> _About this exercise_: Search the entries for the word "agent" and report each line that has it.

Segment Start: Records for the exercise

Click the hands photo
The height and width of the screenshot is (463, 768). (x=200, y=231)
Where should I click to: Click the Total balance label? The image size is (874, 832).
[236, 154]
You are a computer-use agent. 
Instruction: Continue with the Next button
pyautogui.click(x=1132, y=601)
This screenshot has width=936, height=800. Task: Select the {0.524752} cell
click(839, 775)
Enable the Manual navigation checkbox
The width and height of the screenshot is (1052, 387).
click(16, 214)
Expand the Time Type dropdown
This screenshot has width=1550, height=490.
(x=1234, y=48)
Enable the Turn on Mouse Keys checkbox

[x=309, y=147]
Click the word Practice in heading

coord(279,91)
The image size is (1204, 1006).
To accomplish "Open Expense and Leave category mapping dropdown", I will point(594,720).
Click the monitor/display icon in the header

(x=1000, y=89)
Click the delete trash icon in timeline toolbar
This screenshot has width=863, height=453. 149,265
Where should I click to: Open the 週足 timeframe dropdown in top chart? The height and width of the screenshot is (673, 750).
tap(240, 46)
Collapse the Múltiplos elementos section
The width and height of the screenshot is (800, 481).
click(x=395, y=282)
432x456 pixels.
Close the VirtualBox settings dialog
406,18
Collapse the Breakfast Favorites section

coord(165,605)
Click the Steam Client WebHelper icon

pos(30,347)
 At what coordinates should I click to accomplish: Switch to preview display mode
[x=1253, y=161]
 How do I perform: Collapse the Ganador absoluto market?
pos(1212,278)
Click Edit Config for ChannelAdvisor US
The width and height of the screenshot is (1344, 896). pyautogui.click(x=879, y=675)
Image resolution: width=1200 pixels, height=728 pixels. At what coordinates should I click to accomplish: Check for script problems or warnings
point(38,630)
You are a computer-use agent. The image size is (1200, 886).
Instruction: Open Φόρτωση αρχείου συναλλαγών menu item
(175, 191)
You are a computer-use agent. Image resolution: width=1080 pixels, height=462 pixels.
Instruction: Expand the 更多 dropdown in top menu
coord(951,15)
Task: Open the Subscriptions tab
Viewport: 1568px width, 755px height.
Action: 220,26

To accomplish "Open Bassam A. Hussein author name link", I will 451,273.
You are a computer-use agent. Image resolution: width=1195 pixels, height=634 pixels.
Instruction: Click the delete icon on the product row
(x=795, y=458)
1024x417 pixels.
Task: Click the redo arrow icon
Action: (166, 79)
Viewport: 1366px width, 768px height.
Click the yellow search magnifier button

Segment End: Records for the exercise

> _Task answer_:
You are a computer-use agent. 
You are a computer-use agent. The image size is (1200, 886).
You are a computer-use agent. Image resolution: width=1080 pixels, height=462 pixels.
You are a computer-use agent. Image resolution: width=1195 pixels, height=634 pixels.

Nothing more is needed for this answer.